* **TEXTE FOURNI**
---

Détente et relaxation

Chez Accenture, où 60 % des salariés appartiennent à la génération Y et où la majorité sont nomades, des espaces de travail ont été conçus pour faciliter les contacts, et, selon Marc Thiollier, directeur général, l’entreprise doit bien « rester un lieu de rencontres ». Dans les locaux du siège du 13e arrondissement, un endroit central a été pensé non seulement comme un kiosque de services aux collaborateurs (informatique, fournitures, etc.) mais aussi comme un lieu d’échanges et de détente avec une salle de jeux et un espace de relaxation.

Mais comment s’assurer que la convivialité introduite dans l’entreprise soit réellement sincère ? « Il faut que la convivialité soit présente au quotidien », insiste Sylvain Breuzard, Pdg de la SSII Norsys et membre fondateur d’Entreprise et convivialité. Roseline Desgroux, consultante en relations humaines(2), en est aussi persuadée : « Des goûters ponctuels sont des cautères sur une jambe de bois. Il ne faut surtout pas s’imaginer créer de la convivialité par des actions épisodiques, c’est au contraire un travail de fond. » Convaincue, elle a même déposé une marque, “le lien social durable en entreprise”. Sur ce fondement, elle accompagne Système U dans le cadre de la constitution d’un nouvel entrepôt « où il fait bon vivre ». « Impliquer les collaborateurs en période de changement est fondamental », appuie-t-elle. C’est aussi ce qu’a fait Matelsom en accueillant une artiste en résidence (lire p. 27).

Autre élément clé d’une forme d’authenticité : il est important que les initiatives viennent des salariés eux-mêmes, même si la direction peut encourager et donner l’impulsion. Sophie de Menthon, présidente d’Ethic (Entreprises de taille humaine indépendantes et de croissance), qui organise la journée “J’aime ma boîte” depuis huit ans, affirme que la demande vient des collaborateurs eux-mêmes et que « les patrons et les DRH freinent plutôt ». Surprenant.

La nouvelle Fête des voisins en entreprise est également née de l’envie de participants de transposer la Fête des voisins au monde du travail, atteste Atanase Périfan, son créateur. Ce 27 mai, pour la première édition, 658 entreprises se sont inscrites, y compris 200 zones industrielles. La CFE-CGC a cofondé l’opération et Atanase Périfan souhaite monter un partenariat avec l’ANDRH pour la prochaine.

L’initiative vise autant à promouvoir des moments de rencontres en interne qu’en externe, avec des sociétés situées à proximité. « En général, ce n’est pas le chef d’entreprise qui organise l’événement, témoigne le fondateur. De plus en plus, les salariés sont dans une logique individualiste. Ce type d’événements permet de redonner du sens et de réintroduire du collectif. L’entreprise est un lieu de solidarité. »

---

* **BLOC DE DONNÉES**
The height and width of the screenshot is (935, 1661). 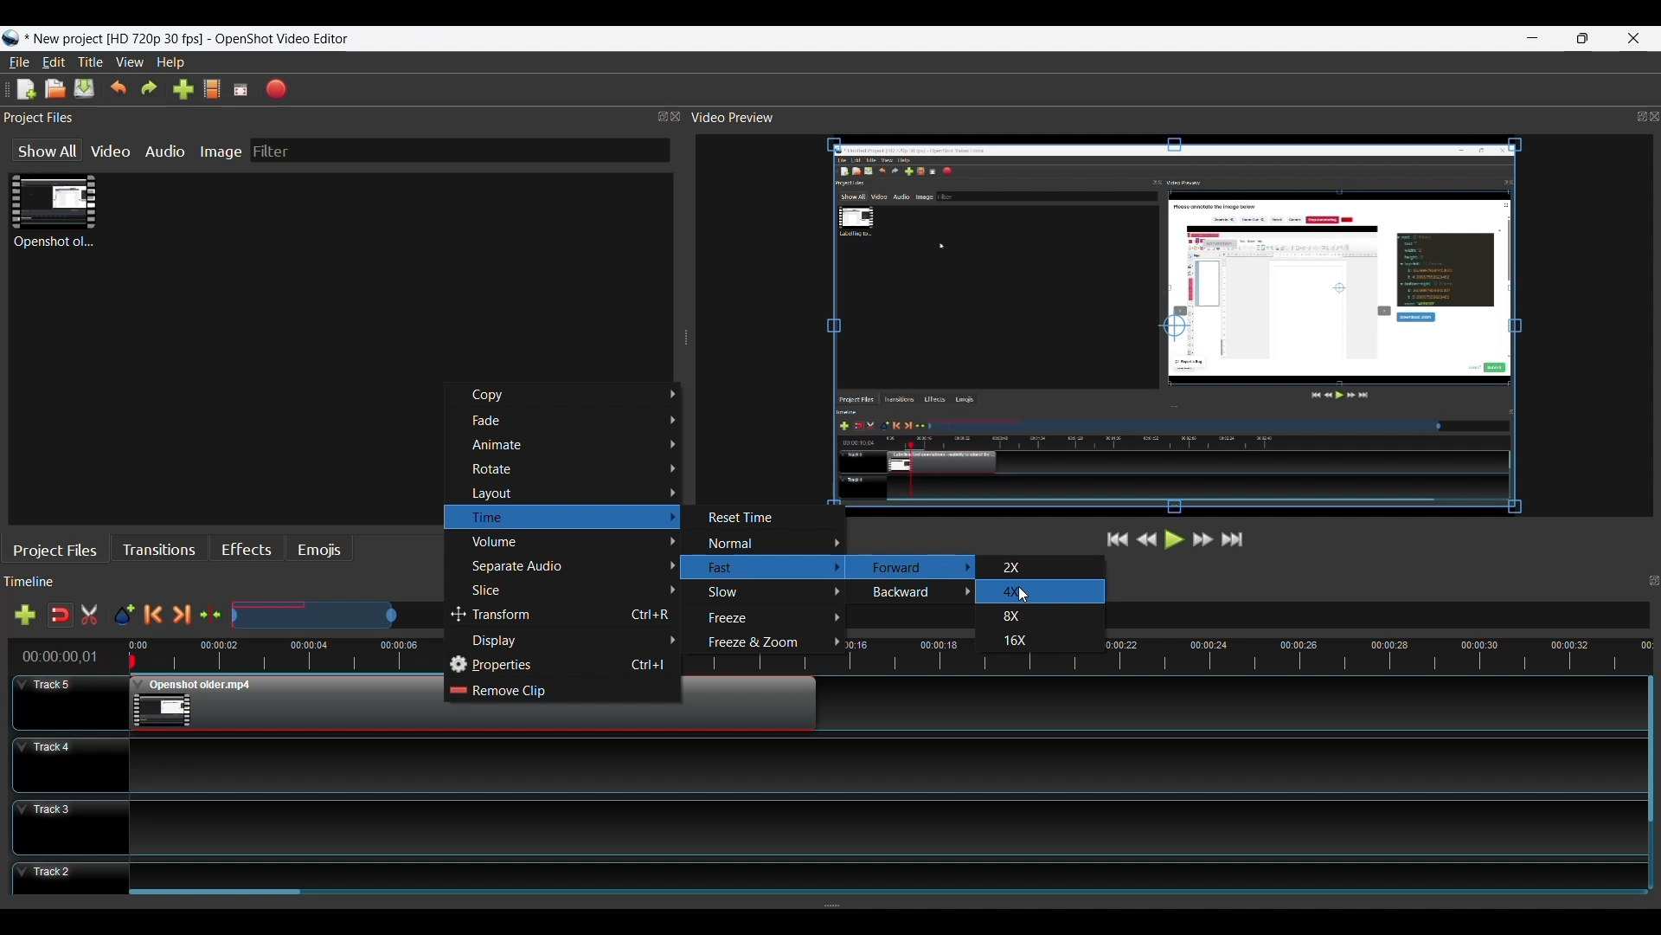 What do you see at coordinates (1535, 38) in the screenshot?
I see `minimize` at bounding box center [1535, 38].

---

* **CONSIGNES ET EXIGENCES**
D'après le texte fourni, combien d'entreprises se sont inscrites à la première édition de la Fête des voisins en entreprise ? Ce matériel n'a aucun lien avec le texte fourni.

* **RÉSULTAT**
658 entreprises.